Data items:
──────────────────────────────
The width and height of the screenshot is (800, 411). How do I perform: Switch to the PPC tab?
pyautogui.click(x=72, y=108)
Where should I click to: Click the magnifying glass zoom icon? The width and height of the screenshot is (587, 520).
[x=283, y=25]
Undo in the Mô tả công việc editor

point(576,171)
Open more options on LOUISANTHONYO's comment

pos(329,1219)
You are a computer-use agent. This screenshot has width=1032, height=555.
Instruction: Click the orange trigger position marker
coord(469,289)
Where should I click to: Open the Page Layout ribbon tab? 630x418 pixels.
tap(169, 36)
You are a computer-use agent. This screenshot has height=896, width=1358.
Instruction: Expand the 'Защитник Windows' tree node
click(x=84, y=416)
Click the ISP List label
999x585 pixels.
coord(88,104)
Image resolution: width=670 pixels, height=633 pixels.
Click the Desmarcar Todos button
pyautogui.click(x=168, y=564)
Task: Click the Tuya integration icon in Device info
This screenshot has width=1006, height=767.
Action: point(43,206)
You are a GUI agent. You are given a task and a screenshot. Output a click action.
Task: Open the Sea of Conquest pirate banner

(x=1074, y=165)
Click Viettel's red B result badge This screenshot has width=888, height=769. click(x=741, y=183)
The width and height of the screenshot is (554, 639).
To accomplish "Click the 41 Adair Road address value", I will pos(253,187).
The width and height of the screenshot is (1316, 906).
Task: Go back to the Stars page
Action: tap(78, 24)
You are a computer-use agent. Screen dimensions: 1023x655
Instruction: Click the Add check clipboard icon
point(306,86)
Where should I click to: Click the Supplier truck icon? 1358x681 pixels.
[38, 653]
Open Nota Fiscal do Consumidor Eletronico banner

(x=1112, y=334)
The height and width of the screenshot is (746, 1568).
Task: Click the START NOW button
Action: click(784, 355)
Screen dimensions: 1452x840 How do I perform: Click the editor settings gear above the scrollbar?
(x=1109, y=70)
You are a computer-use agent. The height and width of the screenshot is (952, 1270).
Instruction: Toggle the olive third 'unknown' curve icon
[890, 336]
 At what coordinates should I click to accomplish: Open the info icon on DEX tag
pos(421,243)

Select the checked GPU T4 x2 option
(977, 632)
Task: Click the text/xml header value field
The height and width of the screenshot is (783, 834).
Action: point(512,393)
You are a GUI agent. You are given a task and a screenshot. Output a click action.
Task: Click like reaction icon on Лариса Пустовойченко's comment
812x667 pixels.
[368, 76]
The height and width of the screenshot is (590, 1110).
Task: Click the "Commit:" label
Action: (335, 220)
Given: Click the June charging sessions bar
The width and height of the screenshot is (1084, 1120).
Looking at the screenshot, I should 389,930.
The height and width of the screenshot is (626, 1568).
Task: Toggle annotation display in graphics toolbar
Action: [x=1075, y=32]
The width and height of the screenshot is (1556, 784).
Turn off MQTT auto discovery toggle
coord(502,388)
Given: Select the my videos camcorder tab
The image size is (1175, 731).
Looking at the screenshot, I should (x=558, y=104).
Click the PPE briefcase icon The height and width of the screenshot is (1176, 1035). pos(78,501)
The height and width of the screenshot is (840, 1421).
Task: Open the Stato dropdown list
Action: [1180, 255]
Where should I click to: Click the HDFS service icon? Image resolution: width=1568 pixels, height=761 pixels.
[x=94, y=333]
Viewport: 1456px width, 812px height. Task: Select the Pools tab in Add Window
──────────────────────────────
### WHAT IS REQUIRED
Which lines in the data above contain the word "computer"? Find each one and copy it out in full, treating uppercase and lowercase as different.

### RESULT OF THE EXERCISE
You are a computer-use agent. This screenshot has width=1032, height=555.
You are a computer-use agent. This screenshot has height=896, width=1358.
You are a computer-use agent. Screen dimensions: 1023x655
You are a computer-use agent. The height and width of the screenshot is (952, 1270).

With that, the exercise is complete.